:: GOAL ::
Identify every line in the data below that contains the string "width", treating case as significant, and copy each one.

:: Item position entries ::
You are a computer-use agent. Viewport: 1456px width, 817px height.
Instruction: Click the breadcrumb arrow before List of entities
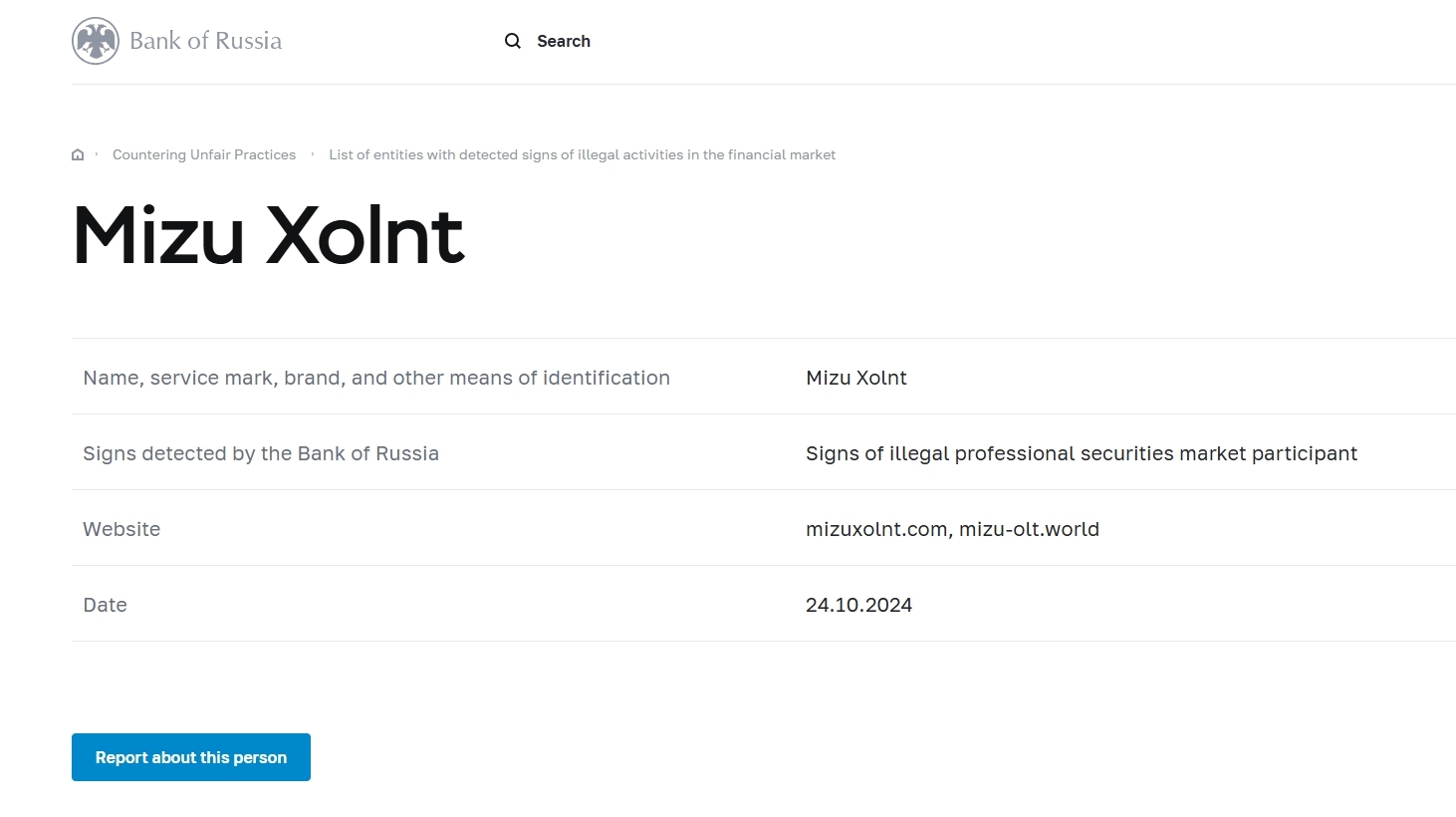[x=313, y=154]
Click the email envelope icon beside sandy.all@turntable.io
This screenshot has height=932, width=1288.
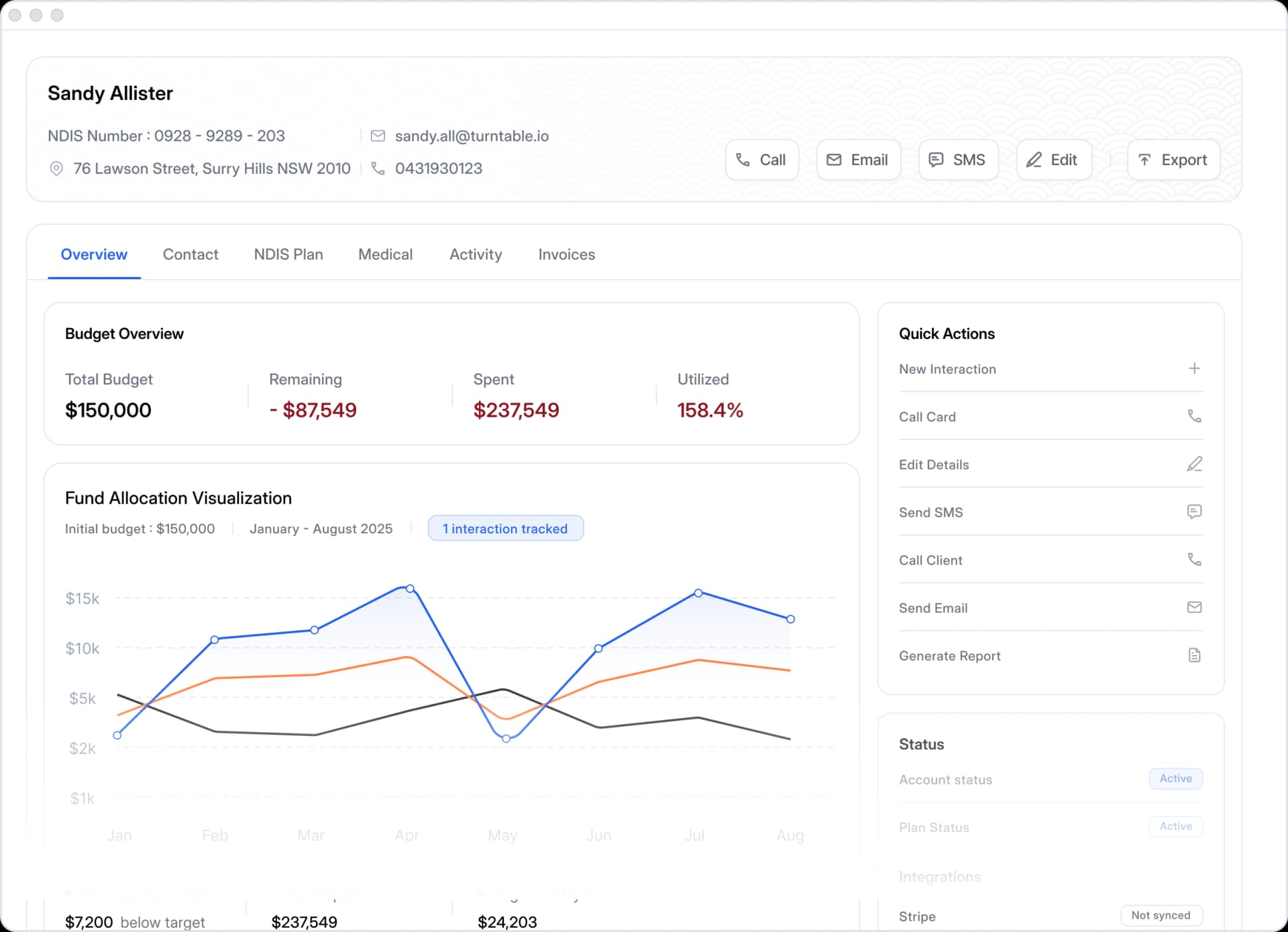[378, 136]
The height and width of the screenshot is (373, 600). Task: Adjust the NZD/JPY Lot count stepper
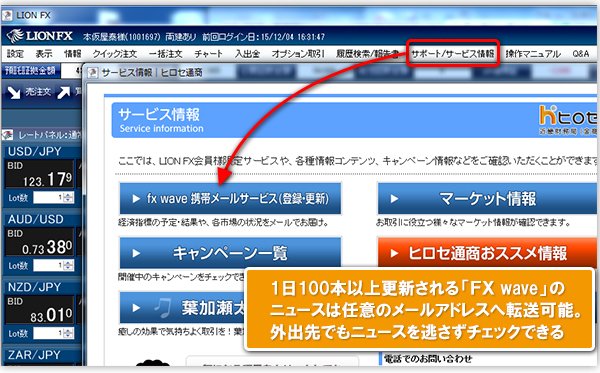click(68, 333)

--

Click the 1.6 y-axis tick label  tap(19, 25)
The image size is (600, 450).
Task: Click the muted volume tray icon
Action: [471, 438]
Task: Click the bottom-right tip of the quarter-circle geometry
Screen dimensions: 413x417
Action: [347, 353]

--

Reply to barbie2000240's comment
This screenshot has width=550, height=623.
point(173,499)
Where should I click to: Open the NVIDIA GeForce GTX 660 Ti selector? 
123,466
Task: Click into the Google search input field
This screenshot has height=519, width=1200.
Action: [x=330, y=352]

:: EXERCISE ANSWER ::
You are a computer-use agent. Viewport: 1456px width, 817px height.
This screenshot has height=932, width=1288.
The height and width of the screenshot is (373, 600). Task: Adjust the NZD/JPY Lot count stepper
This screenshot has width=550, height=623.
This screenshot has height=519, width=1200.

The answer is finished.